WRITTEN TASK: Report how many lines in the entries below contain the string "agent", treating uppercase and lowercase as different, and give only the number.

THE RECORDS:
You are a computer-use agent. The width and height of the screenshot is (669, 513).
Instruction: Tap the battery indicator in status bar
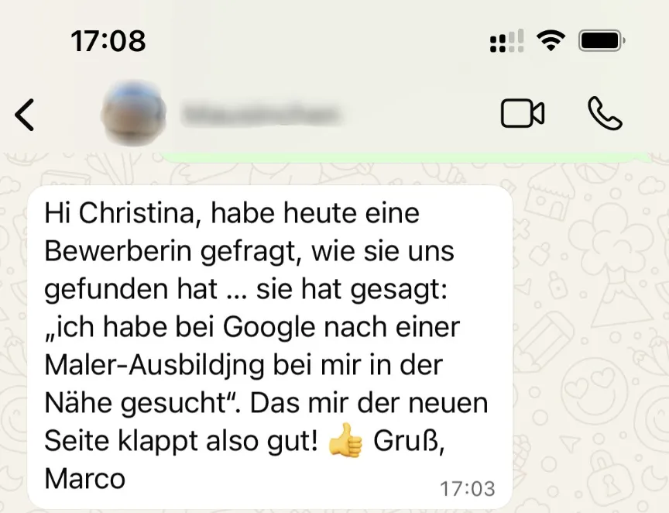pyautogui.click(x=602, y=41)

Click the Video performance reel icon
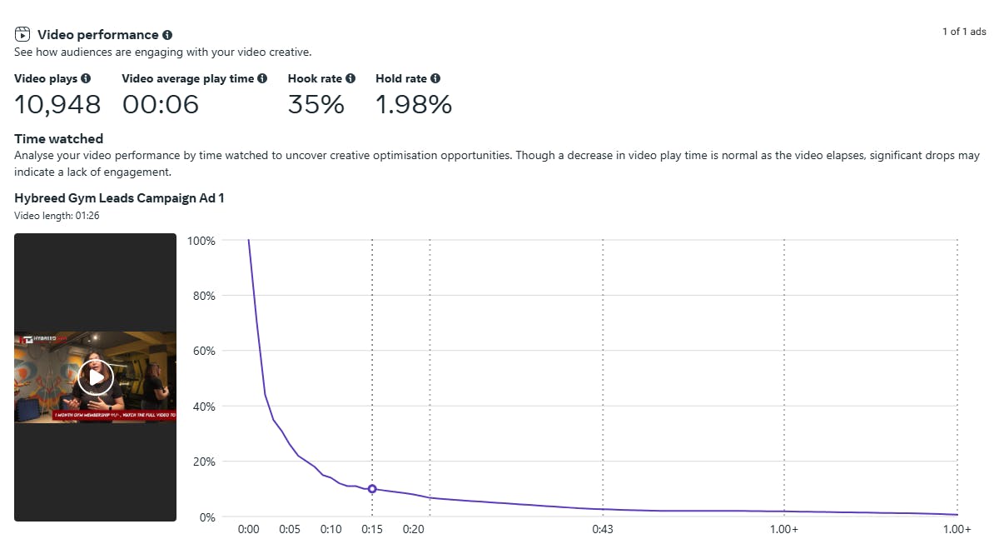[x=22, y=35]

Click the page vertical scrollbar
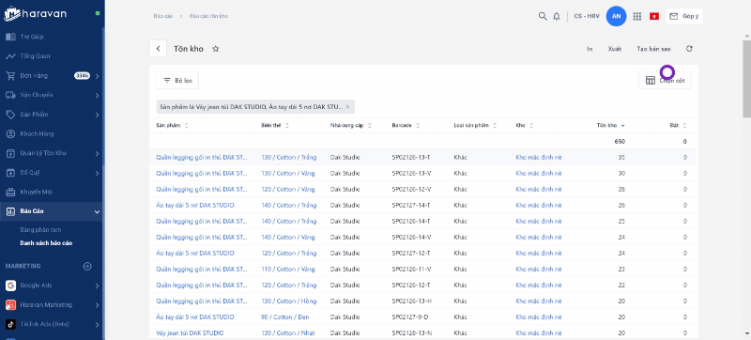[746, 77]
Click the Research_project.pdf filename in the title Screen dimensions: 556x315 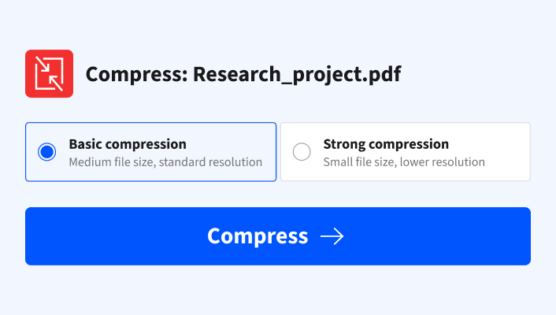pyautogui.click(x=297, y=75)
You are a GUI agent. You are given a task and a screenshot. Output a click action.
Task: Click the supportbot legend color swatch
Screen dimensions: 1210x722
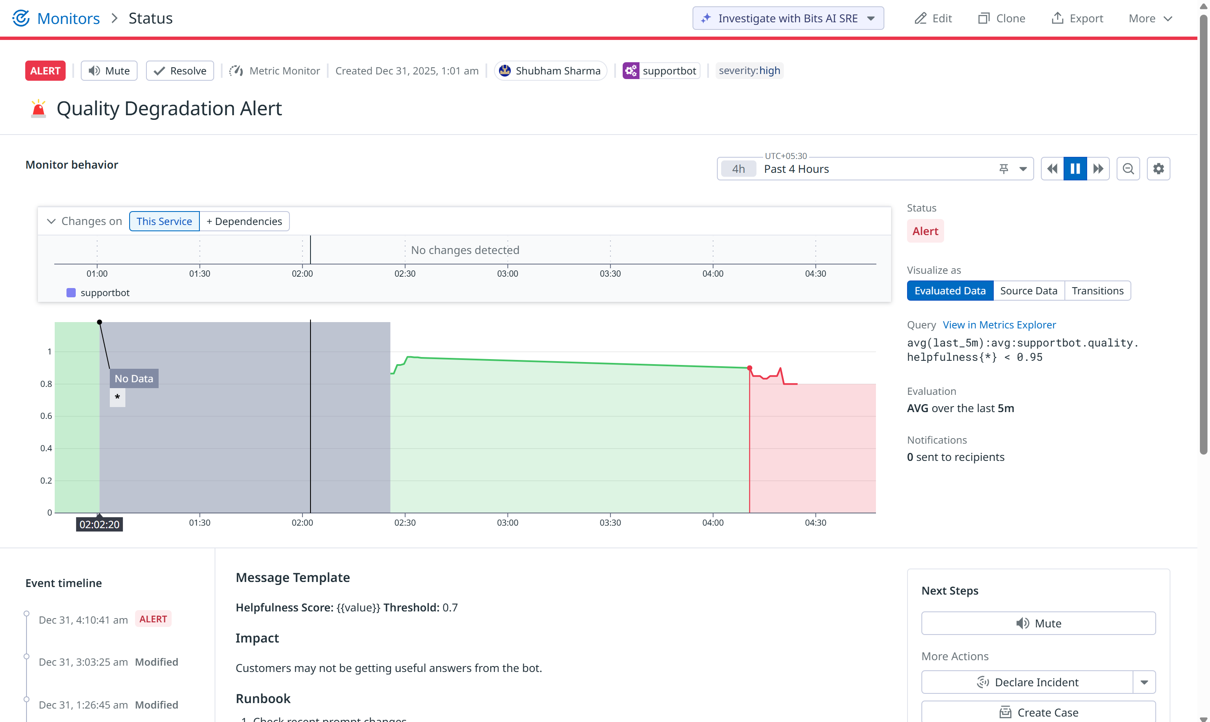(71, 293)
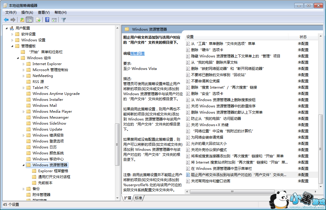
Task: Expand the Internet Explorer tree node
Action: pyautogui.click(x=24, y=64)
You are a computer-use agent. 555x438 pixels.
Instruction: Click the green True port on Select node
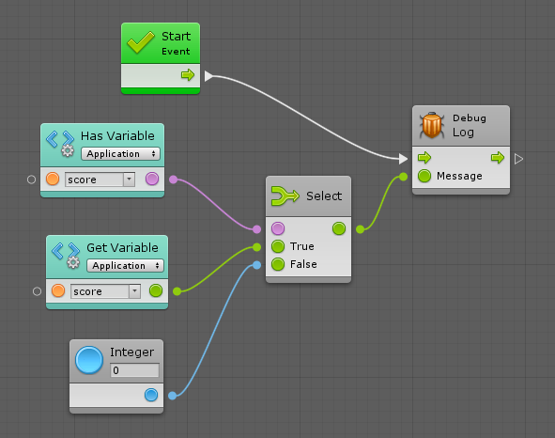coord(278,246)
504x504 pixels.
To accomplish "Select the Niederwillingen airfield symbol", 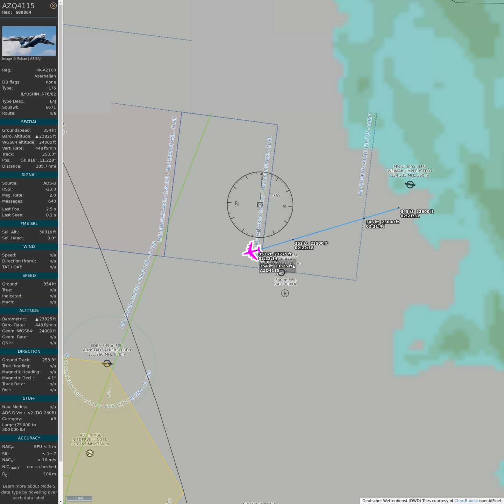I will click(90, 453).
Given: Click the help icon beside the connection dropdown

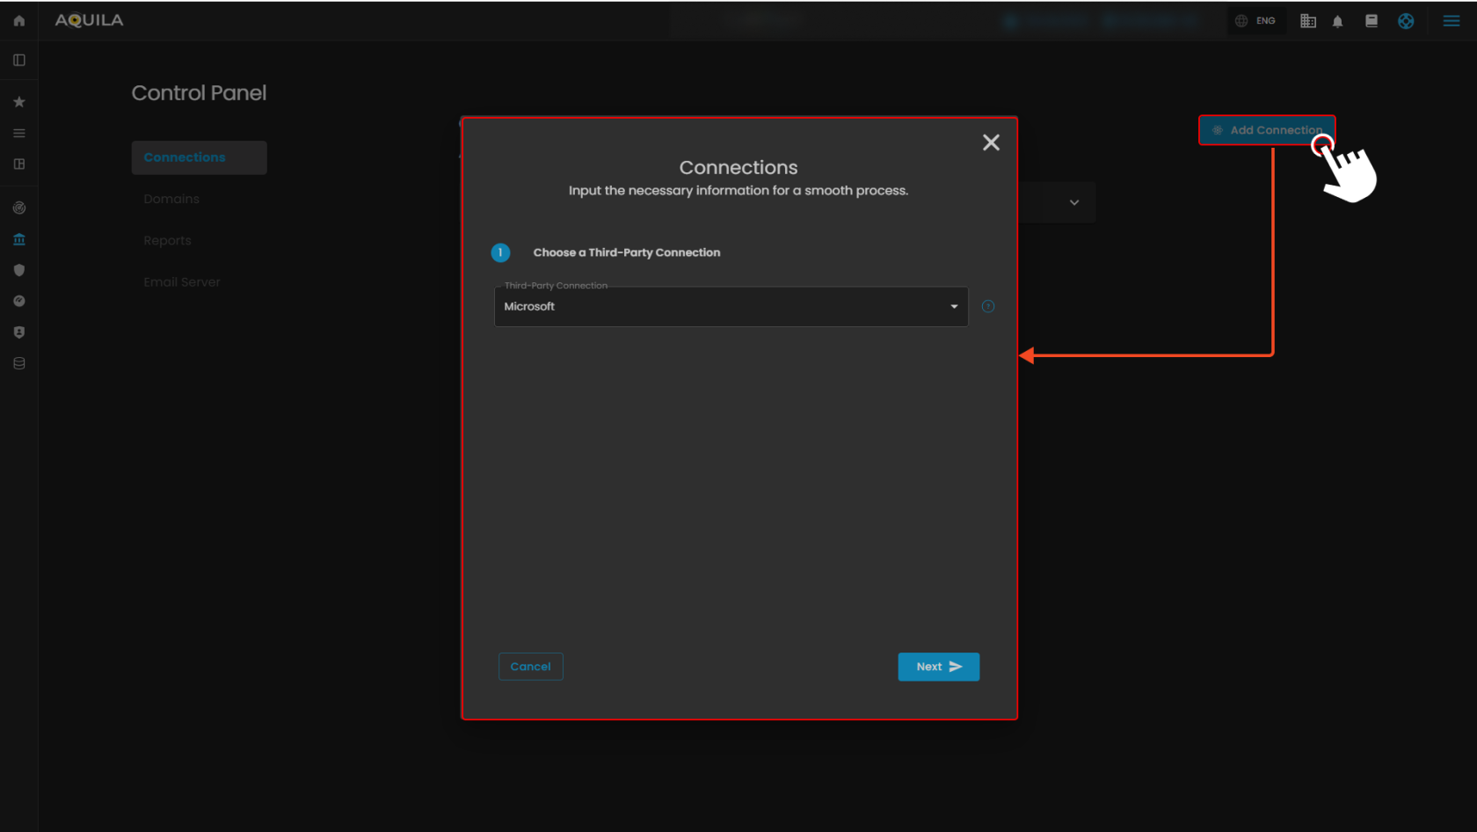Looking at the screenshot, I should [x=988, y=307].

ANSWER BELOW: 3